▼▼▼

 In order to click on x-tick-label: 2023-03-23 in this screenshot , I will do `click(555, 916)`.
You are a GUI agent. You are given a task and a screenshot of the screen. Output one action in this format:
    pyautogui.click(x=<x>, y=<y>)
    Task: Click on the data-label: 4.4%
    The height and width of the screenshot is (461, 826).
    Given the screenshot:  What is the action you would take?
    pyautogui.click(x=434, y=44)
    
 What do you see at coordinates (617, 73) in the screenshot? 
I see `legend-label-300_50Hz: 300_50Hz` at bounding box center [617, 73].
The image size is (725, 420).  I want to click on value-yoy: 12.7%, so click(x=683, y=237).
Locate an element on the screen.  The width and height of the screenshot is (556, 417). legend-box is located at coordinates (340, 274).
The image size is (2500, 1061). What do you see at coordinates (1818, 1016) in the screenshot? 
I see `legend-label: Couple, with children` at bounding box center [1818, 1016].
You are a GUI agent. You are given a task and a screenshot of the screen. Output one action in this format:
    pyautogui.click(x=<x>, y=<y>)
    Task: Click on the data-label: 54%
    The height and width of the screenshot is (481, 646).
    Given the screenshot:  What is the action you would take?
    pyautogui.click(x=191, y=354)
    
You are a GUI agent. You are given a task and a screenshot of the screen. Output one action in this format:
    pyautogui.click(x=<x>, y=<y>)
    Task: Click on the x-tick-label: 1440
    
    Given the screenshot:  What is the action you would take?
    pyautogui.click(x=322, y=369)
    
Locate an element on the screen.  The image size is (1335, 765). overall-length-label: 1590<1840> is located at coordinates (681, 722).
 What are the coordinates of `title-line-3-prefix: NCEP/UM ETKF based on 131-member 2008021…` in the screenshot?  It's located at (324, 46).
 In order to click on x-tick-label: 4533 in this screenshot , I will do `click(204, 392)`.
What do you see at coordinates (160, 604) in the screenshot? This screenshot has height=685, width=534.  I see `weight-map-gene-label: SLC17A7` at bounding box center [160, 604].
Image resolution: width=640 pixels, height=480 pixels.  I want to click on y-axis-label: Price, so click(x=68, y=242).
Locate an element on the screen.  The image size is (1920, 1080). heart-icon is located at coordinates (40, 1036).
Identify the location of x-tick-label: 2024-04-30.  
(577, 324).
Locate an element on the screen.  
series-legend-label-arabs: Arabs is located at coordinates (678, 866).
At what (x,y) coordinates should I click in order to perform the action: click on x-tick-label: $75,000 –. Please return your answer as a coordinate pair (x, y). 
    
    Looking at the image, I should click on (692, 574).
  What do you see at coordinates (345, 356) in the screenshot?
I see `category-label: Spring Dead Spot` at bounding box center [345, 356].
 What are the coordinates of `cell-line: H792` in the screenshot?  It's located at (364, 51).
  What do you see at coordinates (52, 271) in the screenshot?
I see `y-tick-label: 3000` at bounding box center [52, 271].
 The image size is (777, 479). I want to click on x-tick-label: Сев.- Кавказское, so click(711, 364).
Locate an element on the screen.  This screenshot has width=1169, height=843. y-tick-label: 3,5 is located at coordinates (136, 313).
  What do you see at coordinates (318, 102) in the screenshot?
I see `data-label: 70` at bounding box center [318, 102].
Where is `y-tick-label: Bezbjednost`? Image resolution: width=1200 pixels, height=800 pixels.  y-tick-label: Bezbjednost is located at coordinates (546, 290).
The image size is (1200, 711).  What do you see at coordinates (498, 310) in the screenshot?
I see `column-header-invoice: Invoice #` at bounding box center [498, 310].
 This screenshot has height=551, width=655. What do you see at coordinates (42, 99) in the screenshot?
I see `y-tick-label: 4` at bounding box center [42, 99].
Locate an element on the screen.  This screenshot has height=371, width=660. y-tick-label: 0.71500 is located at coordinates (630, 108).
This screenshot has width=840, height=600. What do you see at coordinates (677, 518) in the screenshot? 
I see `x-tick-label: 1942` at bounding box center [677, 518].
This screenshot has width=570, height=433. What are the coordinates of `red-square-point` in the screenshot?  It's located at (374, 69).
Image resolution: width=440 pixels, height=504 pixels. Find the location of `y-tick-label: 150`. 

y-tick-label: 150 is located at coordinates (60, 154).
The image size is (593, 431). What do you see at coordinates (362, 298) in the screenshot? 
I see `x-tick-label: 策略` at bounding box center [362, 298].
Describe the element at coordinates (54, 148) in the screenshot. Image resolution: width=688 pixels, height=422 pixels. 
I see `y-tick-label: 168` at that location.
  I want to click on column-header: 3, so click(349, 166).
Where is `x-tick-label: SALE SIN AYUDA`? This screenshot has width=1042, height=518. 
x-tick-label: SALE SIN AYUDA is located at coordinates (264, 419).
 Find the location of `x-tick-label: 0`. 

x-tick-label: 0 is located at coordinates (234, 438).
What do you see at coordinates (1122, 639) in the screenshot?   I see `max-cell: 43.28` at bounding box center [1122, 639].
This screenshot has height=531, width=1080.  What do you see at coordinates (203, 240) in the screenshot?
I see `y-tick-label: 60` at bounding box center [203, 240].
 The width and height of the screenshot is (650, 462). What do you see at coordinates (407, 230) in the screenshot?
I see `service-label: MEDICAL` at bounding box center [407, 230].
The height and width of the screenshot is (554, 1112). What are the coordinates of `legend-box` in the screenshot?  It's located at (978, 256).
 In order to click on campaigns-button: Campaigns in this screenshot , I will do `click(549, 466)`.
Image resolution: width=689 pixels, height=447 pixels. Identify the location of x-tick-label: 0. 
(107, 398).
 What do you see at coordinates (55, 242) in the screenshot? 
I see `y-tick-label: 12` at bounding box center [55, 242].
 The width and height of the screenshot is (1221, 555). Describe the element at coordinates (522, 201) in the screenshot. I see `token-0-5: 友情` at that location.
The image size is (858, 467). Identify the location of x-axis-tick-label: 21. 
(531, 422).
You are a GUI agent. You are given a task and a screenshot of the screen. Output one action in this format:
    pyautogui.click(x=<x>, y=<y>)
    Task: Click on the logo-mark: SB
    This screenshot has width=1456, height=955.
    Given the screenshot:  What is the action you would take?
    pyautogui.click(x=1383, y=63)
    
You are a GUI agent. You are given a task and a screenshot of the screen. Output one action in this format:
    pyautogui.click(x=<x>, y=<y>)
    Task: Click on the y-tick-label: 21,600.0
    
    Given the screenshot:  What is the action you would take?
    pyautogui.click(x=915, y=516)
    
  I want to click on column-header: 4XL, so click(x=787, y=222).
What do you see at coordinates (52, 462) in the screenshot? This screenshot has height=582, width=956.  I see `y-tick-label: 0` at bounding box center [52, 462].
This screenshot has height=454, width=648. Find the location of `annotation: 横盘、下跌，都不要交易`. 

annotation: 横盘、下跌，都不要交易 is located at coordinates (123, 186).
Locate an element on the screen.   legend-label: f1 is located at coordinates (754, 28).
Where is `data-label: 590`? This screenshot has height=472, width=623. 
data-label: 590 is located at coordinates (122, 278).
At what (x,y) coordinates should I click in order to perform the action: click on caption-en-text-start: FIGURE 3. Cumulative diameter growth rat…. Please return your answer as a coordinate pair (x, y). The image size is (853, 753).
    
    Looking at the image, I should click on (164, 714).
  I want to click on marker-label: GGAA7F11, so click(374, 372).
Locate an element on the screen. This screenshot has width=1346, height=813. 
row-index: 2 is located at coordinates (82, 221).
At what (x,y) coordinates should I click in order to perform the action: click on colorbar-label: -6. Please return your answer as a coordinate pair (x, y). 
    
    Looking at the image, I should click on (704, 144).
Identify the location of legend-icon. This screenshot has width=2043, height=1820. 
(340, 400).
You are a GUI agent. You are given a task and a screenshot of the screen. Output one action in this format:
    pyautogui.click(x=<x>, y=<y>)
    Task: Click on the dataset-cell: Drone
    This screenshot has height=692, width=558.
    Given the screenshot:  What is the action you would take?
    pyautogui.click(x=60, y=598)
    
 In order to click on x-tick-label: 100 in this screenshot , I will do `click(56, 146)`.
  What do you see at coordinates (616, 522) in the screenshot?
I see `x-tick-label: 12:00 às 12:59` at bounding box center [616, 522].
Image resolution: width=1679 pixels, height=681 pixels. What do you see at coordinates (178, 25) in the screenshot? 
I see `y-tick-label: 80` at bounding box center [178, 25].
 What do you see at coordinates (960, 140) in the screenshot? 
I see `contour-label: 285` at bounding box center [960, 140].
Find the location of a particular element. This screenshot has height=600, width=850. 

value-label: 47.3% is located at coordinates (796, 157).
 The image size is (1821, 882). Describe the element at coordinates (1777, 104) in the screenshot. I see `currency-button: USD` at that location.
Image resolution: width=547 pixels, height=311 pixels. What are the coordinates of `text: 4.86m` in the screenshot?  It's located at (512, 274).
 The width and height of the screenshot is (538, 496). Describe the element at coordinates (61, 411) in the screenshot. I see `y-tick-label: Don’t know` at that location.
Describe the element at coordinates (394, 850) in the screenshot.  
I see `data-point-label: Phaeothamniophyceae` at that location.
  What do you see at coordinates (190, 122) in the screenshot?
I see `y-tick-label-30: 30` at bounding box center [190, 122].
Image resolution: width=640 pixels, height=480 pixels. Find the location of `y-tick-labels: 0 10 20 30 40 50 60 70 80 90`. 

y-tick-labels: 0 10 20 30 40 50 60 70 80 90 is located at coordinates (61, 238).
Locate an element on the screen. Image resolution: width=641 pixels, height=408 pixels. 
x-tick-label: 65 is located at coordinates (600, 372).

▲▲▲

About this task:
Rewrite everything from the line containing "Describe the element at coordinates (54, 148)" down to the line containing "x-tick-label: SALE SIN AYUDA is", swapping "screenshot" for "screen capture" and leaving the rest unchanged.

Output below:
Describe the element at coordinates (54, 148) in the screen capture. Image resolution: width=688 pixels, height=422 pixels. 
I see `y-tick-label: 168` at that location.
  I want to click on column-header: 3, so click(349, 166).
Where is `x-tick-label: SALE SIN AYUDA`? This screen capture has width=1042, height=518. 
x-tick-label: SALE SIN AYUDA is located at coordinates (264, 419).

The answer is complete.